We are always grateful for the donations, always patient with the donors. We often compliment their home, for its tasteful furnishings or its lovely view. We make sure to let them know about the farm and if they need fresh eggs or firewood this Fall that we are available. 9 times our of 10 they are glad to share some tip, compliment us on our youth, our strength or our enthusiasm or even offer something to eat. We make sure to say thank you again and then we return to the shop to unload and go about the rest of our day.

Several years ago when my mother was dying, she asked if we could take her home so she could die in her own bed. Hospice was arranged and we set her up in the downstairs overlooking the pond out back and I slept on the couch nearby. During the day a visiting nurse would come and tend to her most personal needs. They alternated- I can’t remember a single one specifically- but they all had a similar calm about them. These nurses were end of life specialists and they obviously had been trained in how to prepare not only the patient, but the family for the inevitable. On the last day that my mother was conscious she awoke just after dawn. The sun was pouring into the room at a slant, bouncing off the surface of the water outside and throwing flickering gold light across the bed and the wall. I was up already reading something by her bedside when she spoke to me.

“I thought I was in heaven.” she said.

“You are, Mom.” I said. “You are.”

When we do things for other people without being paid it doesn’t mean there is no reward. Some things you do because you can’t pay back a debt in any other way. Other things are paid out in efforts that others cannot give, but there is an ebb and flow in everything we do, good and bad.

Driving back from the drop off my son and I looked out at the landscape and we both remarked on the soft maples in the low spots, already showing bright red leaves. Fall is coming and Winter will be hard on its heels even though it ought to be the hottest part of Summer. It doesn’t matter what ought to be and it does no use to worry about it or be sad that it is rapidly disappearing from view, what matters is that we need to get ready for what’s next, to prepare for the inevitable even as we spend a few more moments enjoying the warmth of the sun.

When we got back to the farm we headed out to the garden and harvested haircot vert, carrots, cukes and sweet corn. We’d defrosted a filet mignon as a reward for the day and we decided to grill the meat and the corn, roast the carrots and make a cucumber and onion salad to go along with the green beans. My wife and our younger children are visiting family this week so it is just the two us in the house, often without lights except where we read, and a great deal more silence than we normally experience. We talked the whole time that we prepared our meal and when we ate we did it standing up at the cutting block as the last light of evening died outdoors.

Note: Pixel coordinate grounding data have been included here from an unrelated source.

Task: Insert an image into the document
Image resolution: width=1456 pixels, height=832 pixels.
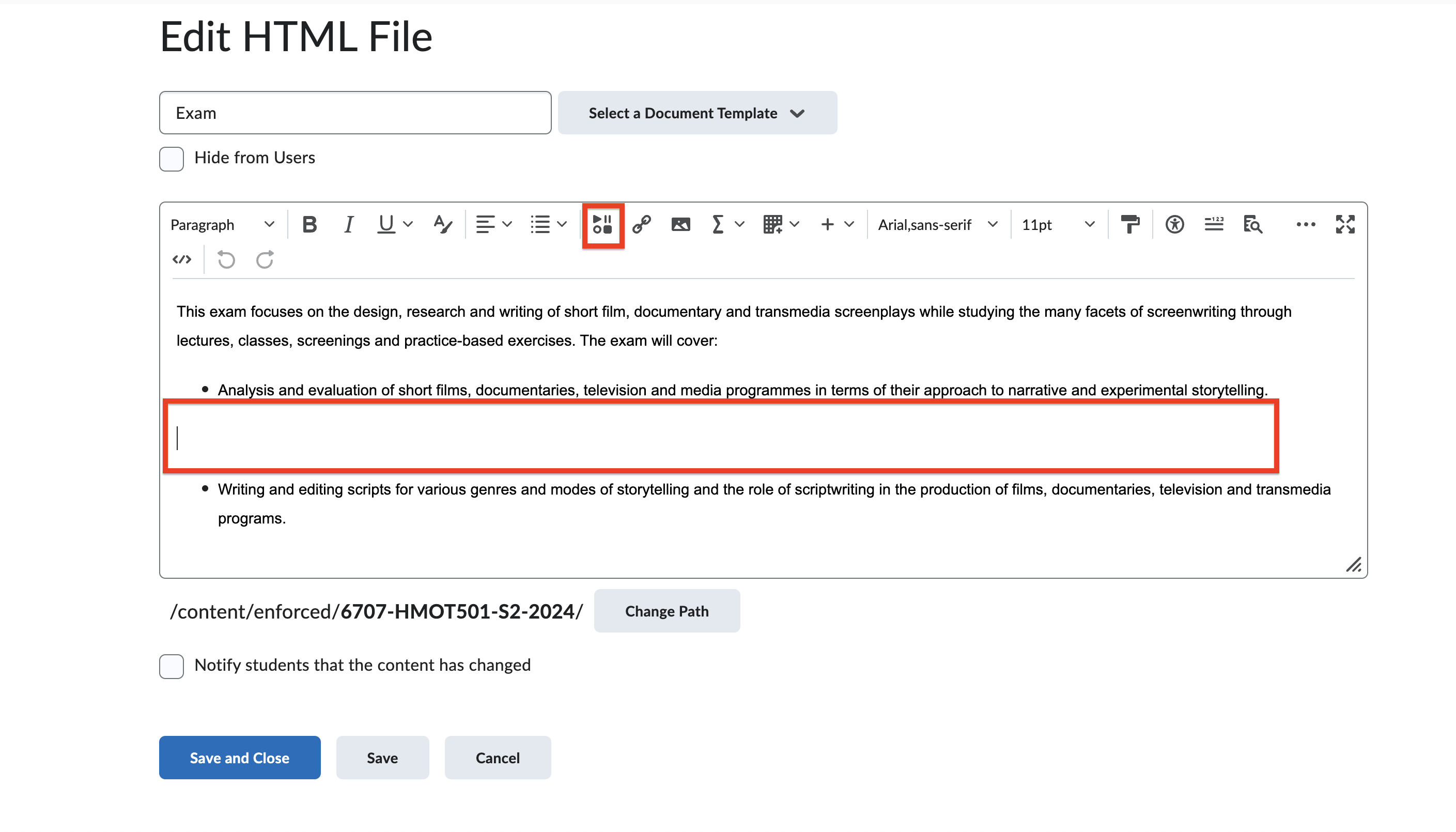Action: pos(680,224)
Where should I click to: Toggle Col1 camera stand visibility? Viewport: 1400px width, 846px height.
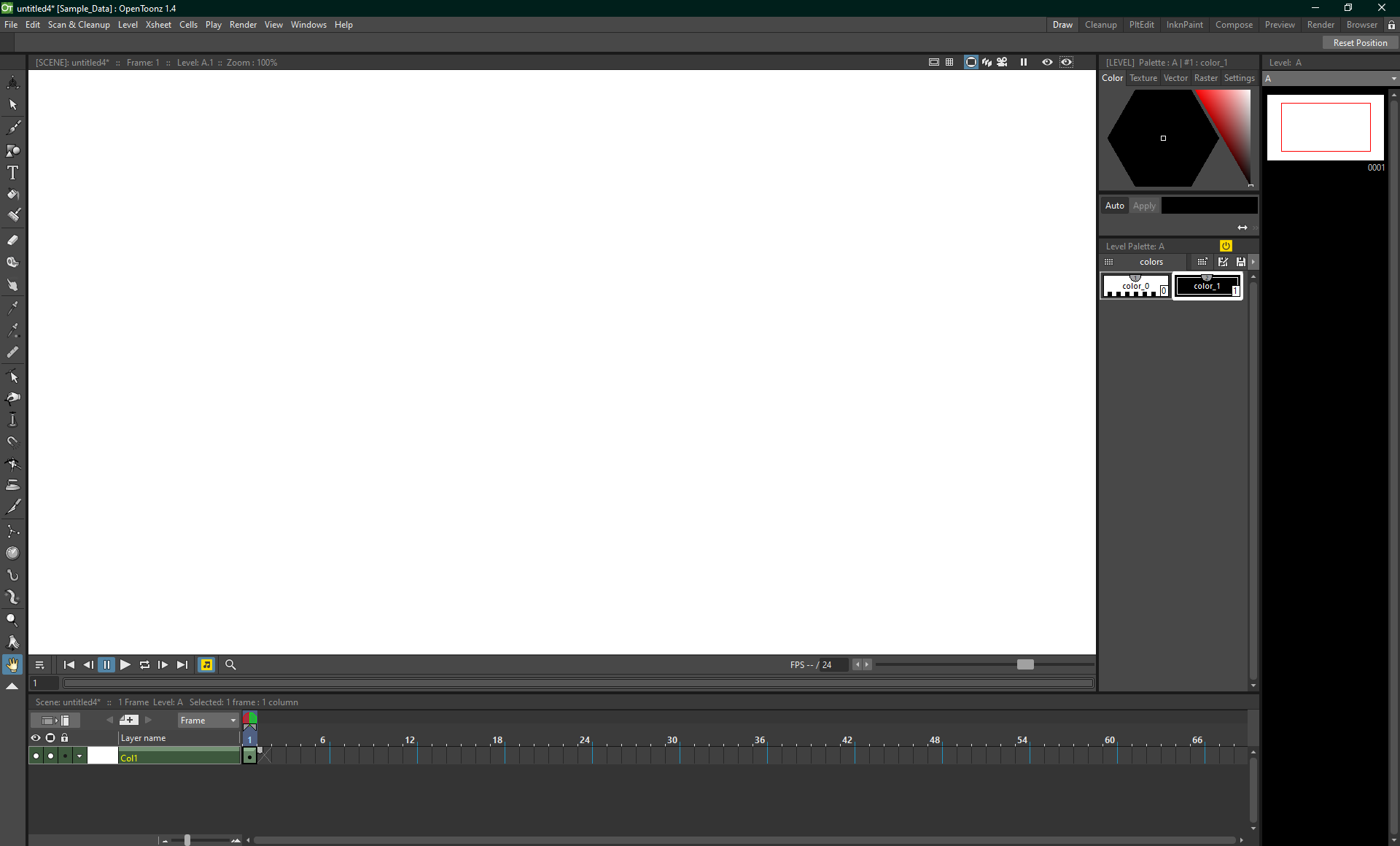click(x=50, y=756)
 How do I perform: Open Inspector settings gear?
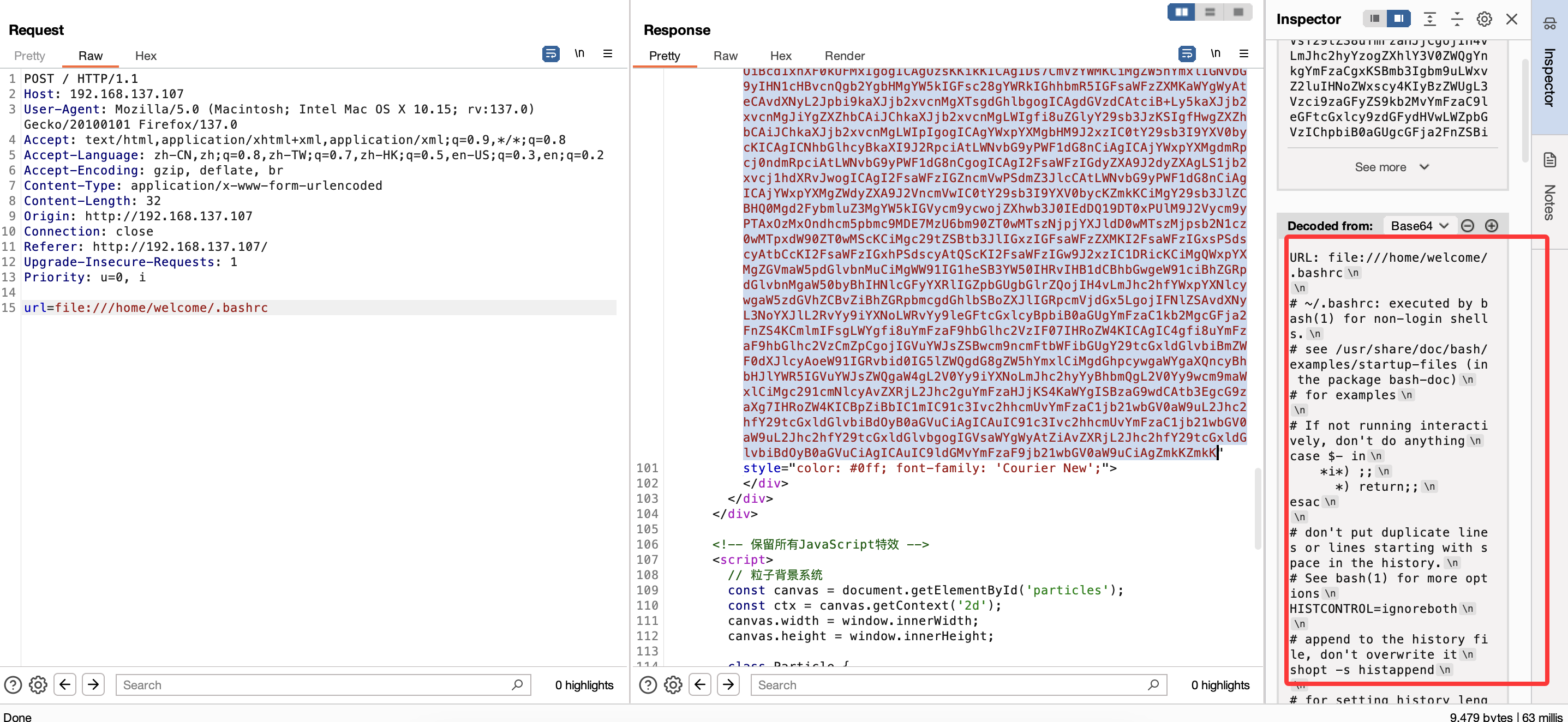pyautogui.click(x=1484, y=20)

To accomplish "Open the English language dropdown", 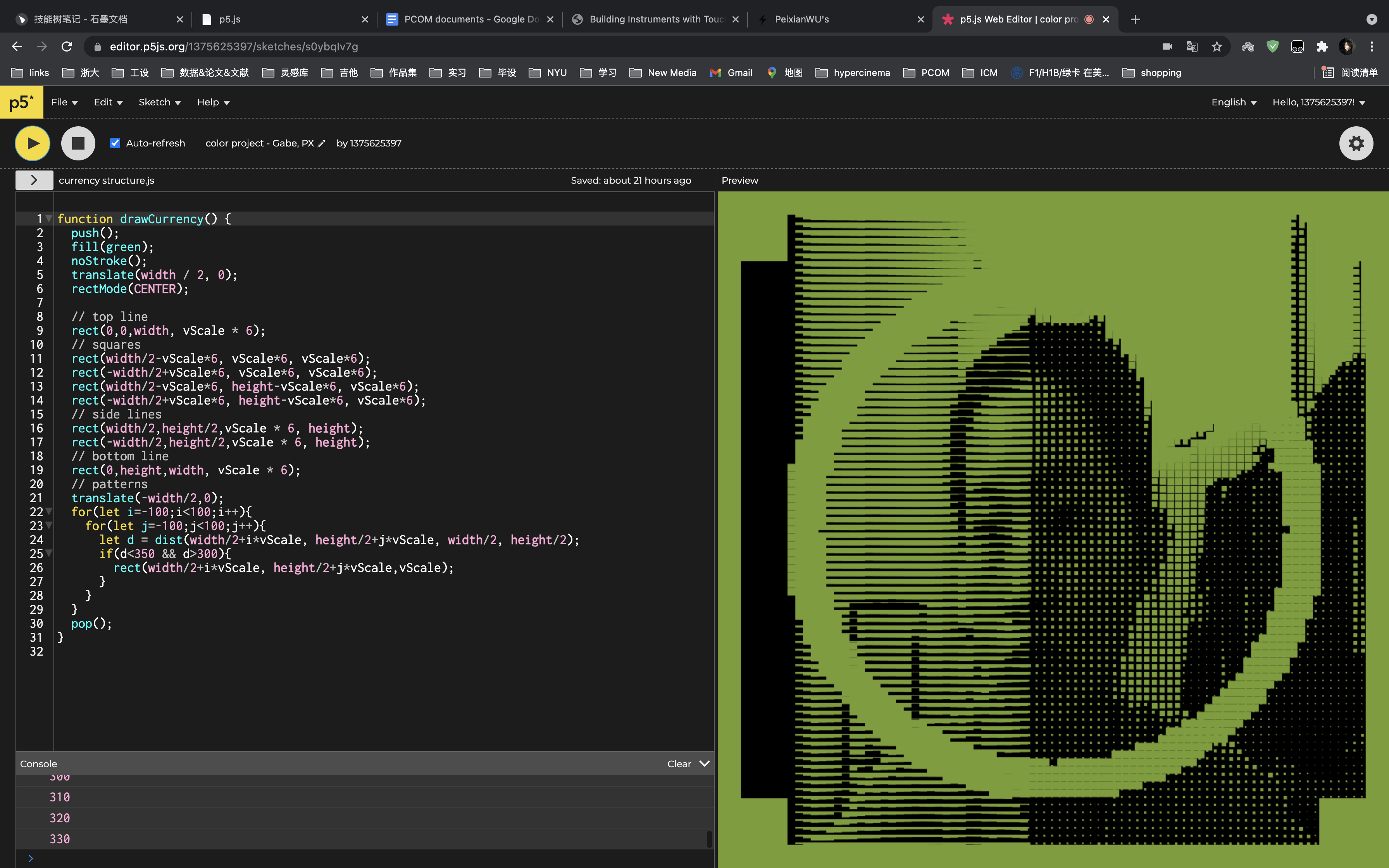I will [1234, 102].
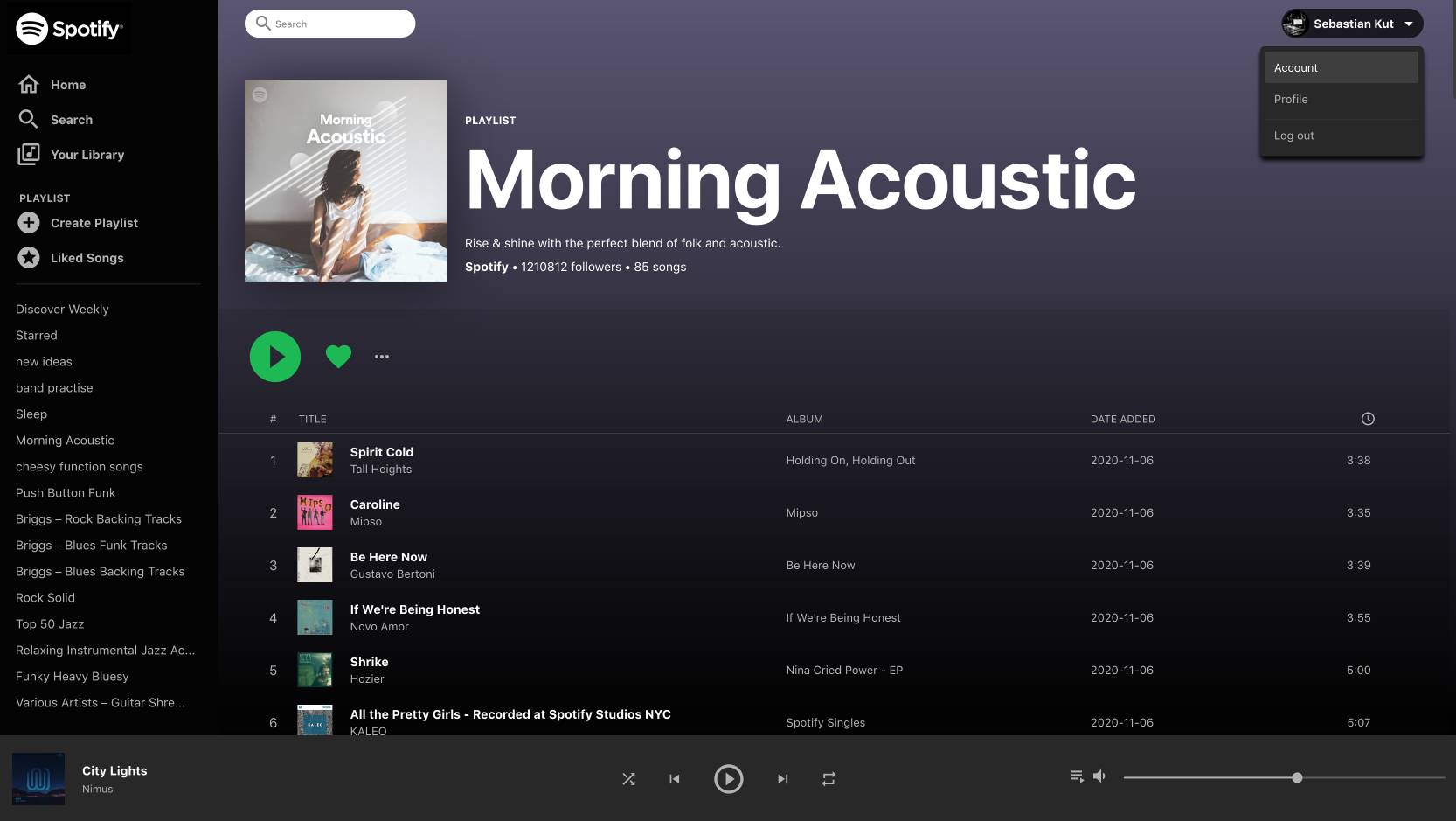Viewport: 1456px width, 821px height.
Task: Unlike the Morning Acoustic playlist heart
Action: [338, 356]
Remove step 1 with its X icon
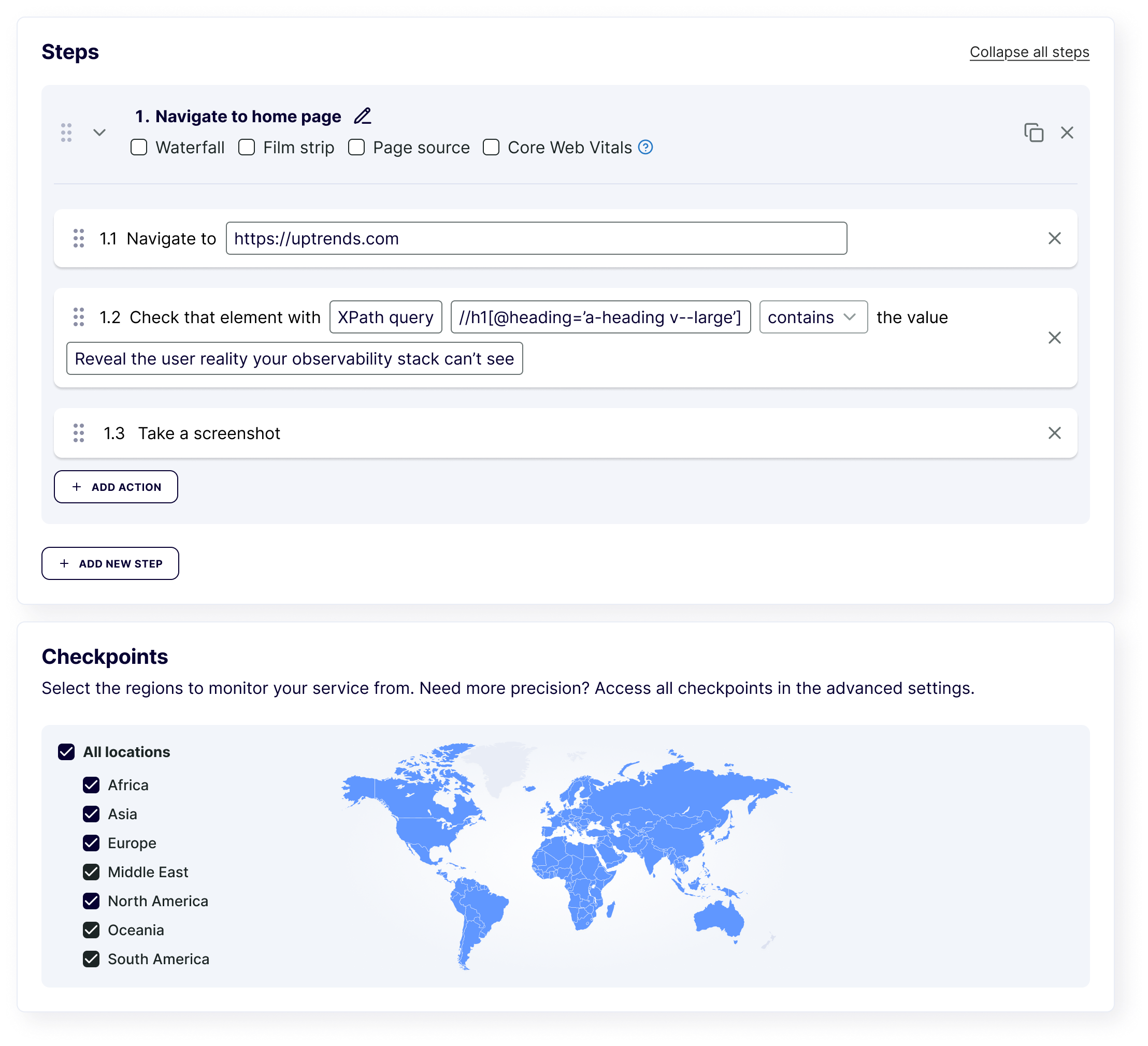Image resolution: width=1148 pixels, height=1046 pixels. click(1068, 133)
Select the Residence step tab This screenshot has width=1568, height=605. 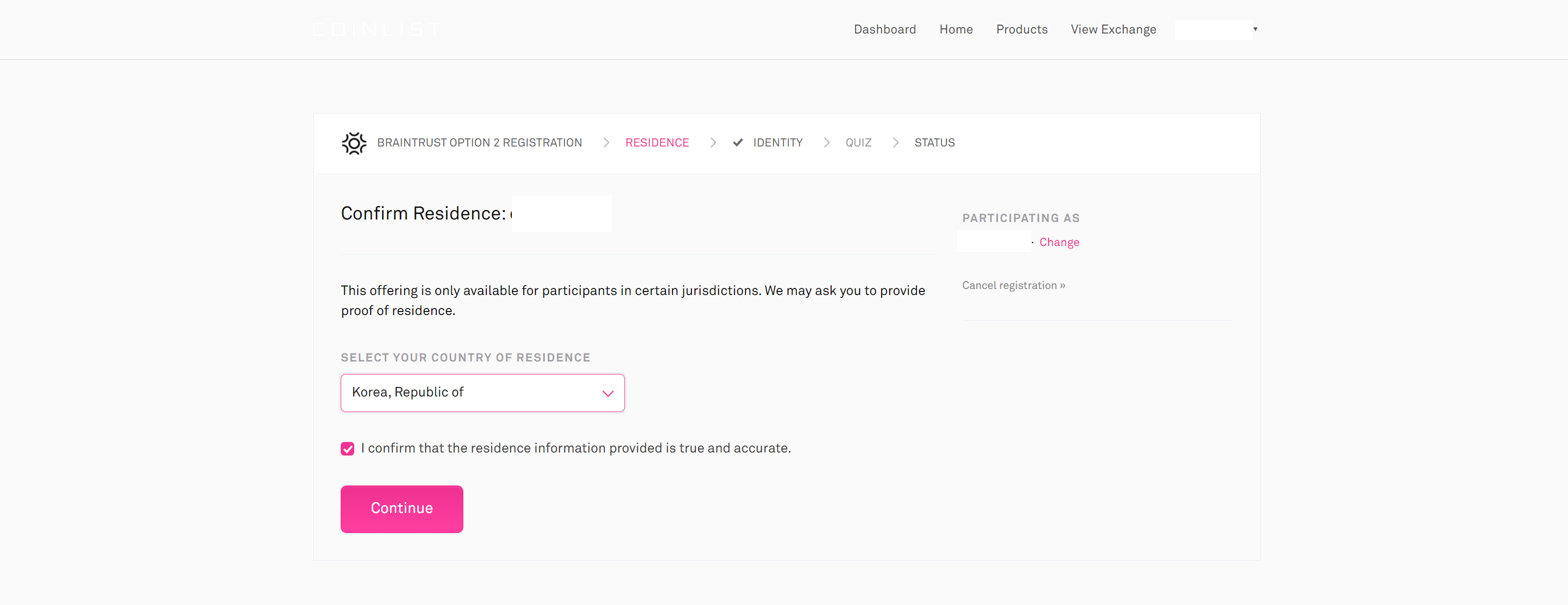point(657,143)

We do indeed tend our garden and we enjoy the bounty that we receive and are grateful for it, but we’d be foolish to believe that it is the result of our work alone. Some one saved the seeds for hundreds of years so that we could enjoy the flavor of the beans and another someone cleared this land originally under far more primitive conditions than anything we’ve ever dealt with. I look at my son and remember how careful my wife was when she carried him, how many untold hours went into forming the character of this young man who is so helpful to us, so gracious towards strangers and think that at least some of that is a credit to the woman who raised me who will never see how he turned out. The people in those homes who dispossess themselves of their holdings to make way for what is coming do so with sadness, I’m sure, but they also do it with a sense of joy. They are often proud of each piece that they give away as if they had built it themselves and the woman who sells those pieces to other people for their use helps a lot of other people besides- people spending their last hours at home before moving on to somewhere else.

People should tend their gardens, but they should remember to share their harvest as well.